La commission des affaires sociales a adopté un amendement du rapporteur général tendant à créer ce qu’il appelle lui-même une « clause de garantie ». Selon lui, celle-ci est censée permettre le respect de la règle constitutionnelle de non-report de la dette sociale sur les générations futures.
Évidemment, personne n’est favorable à ce que l’on transmette aux générations futures les déficits qui grèvent actuellement les comptes sociaux. C’est précisément la raison pour laquelle, à chaque PLFSS, notre groupe propose de revenir sur les exonérations et exemptions de cotisations sociales qui réduisent les recettes des comptes sociaux et qui les plongent chaque année un peu plus dans le rouge. Je rappelle qu’elles s’élèvent à 45 milliards d’euros !
Selon le rapporteur général, les deux alinéas que nous entendons supprimer prévoient en réalité « que, chaque année, la loi de financement devra assurer le respect de la règle d’affectation des recettes nécessaires au remboursement des dettes sociales » et que « si les recettes affectées par le Gouvernement ne permettent pas le respect de cette règle, il faudra que la loi de financement prévoie une augmentation […] de la CRDS. »
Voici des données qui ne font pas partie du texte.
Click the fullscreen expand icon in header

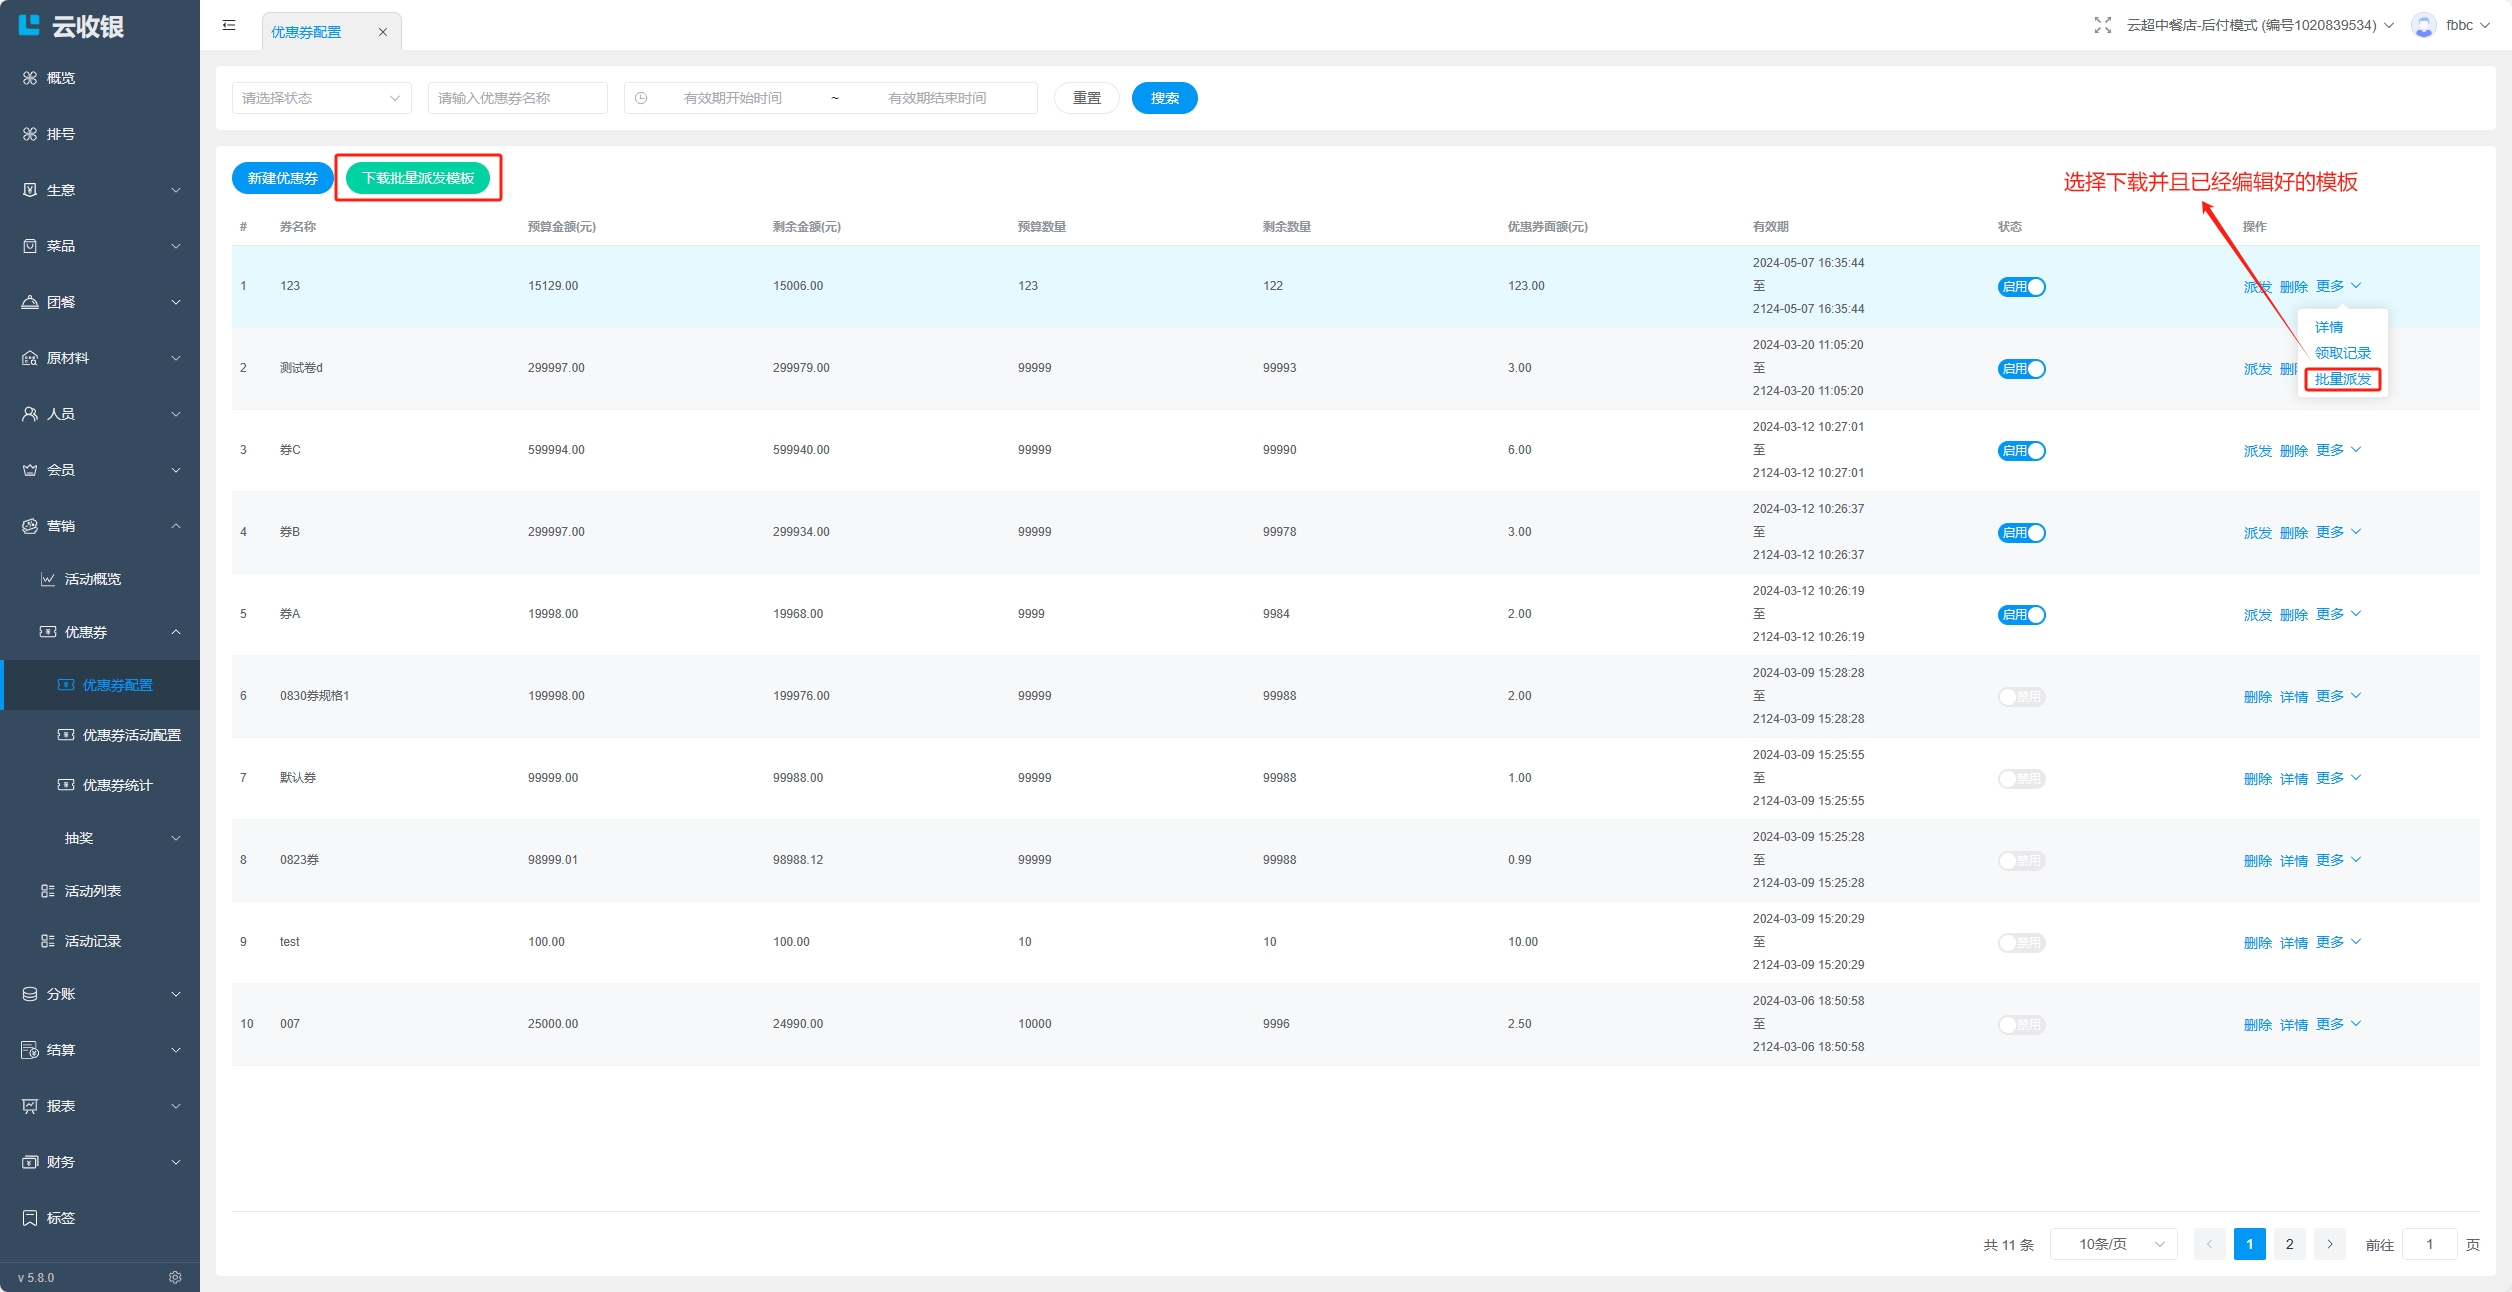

Après avoir plaidé chaque année – sans succès ! –pour une hausse de la CRDS, notre rapporteur général, qui ne manque pas de ténacité, propose tout simplement d’inscrire dans une loi organique le principe de l’automaticité de la hausse de la CRDS chaque fois que l’État n’apportera pas les ressources nécessaires. Quand on connaît le manque de détermination du gouvernement actuel et de sa majorité à apporter à la sécurité sociale tous les moyens dont elle a besoin, autant dire que cela revient à avaliser une hausse annuelle et non limitée dans le temps de la CRDS !
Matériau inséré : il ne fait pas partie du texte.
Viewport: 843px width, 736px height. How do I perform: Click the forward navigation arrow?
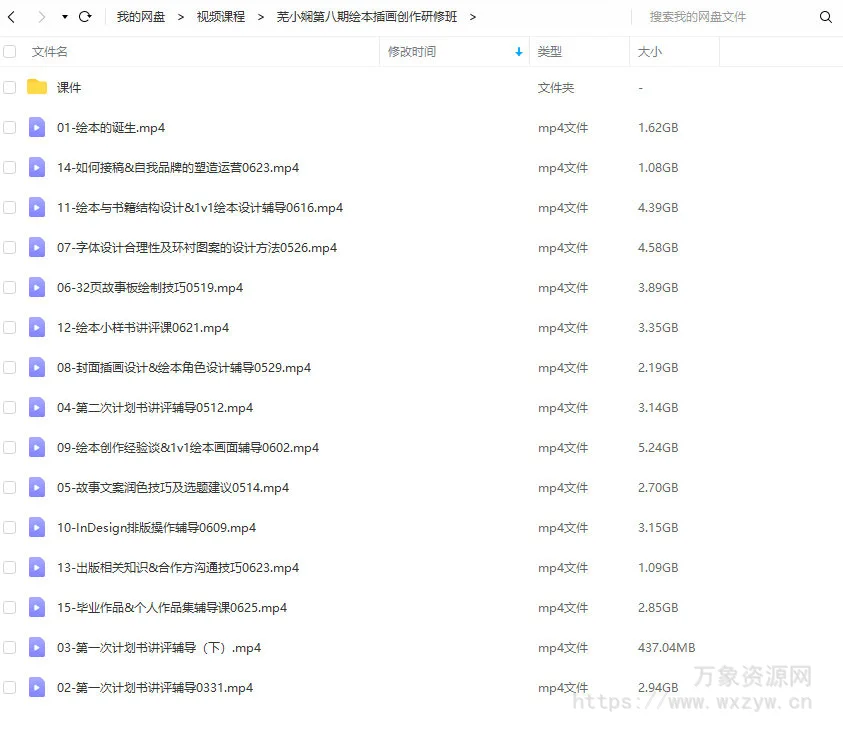coord(41,17)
La question est sérieuse puisque, selon la tautologie énoncée à l’article 46 de la Constitution, les lois organiques sont les lois auxquelles la Constitution confère un tel caractère. Or elles ont, dans la hiérarchie des normes, une valeur supra-législative et infra-constitutionnelle, c’est-à-dire que le juge constitutionnel, saisi de l’irrecevabilité d’une loi, est en droit de l’analyser au regard des principes et objectifs des lois organiques. Cela revient presque à leur conférer une valeur constitutionnelle.
Mes chers collègues, tout cela ressemble à s’y méprendre à l’inscription dans la Constitution – et l’on sait que le Gouvernement pourrait un jour être tenté de faire une telle proposition – de l’interdiction du principe des déficits publics, ce à quoi nous sommes opposés.
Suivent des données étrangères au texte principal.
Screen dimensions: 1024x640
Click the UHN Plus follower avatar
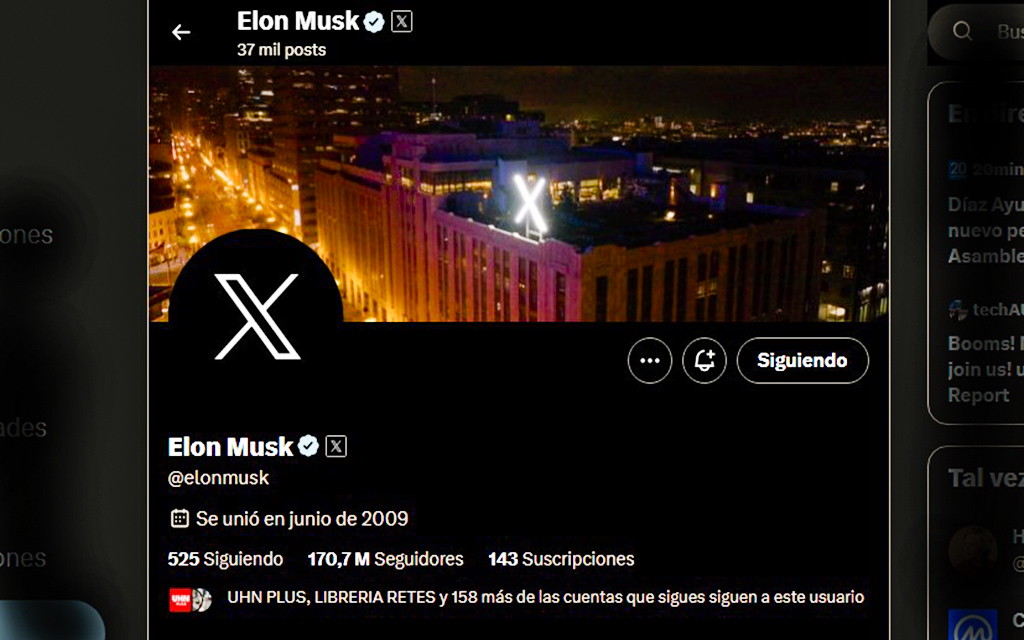[x=180, y=600]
La CRDS présente d’ailleurs une caractéristique qui plaît beaucoup à M. Jégou : Dans la mesure où son assiette est très large, une hausse relativement limitée de son taux dégage une hausse importante de son produit. Cela ne peut évidemment que séduire un expert financier comme M. Jégou…
Agir ainsi, c’est décider de rendre automatique l’augmentation du transfert du financement de la sécurité sociale des entreprises – on dédouanerait pratiquement ces dernières, comme le prône la droite – vers les ménages, qui supportent seuls, ou presque, le poids de la CRDS.
Maintenir cette mesure, c’est décider une augmentation automatique des prélèvements sur les foyers. Nicolas Sarkozy, qui disait ne pas vouloir augmenter les impôts, trahit donc une nouvelle fois ses engagements. Nous n’en sommes guère étonnés, car nous savons qu’il avance le visage masqué. Cela dit, il ne s’agit en fait que d’une demi-trahison puisque tout le monde a compris que sa promesse ne valait que pour les riches et les puissants. D’ailleurs, la CRDS demeure incluse dans le bouclier fiscal, ce qui est scandaleux.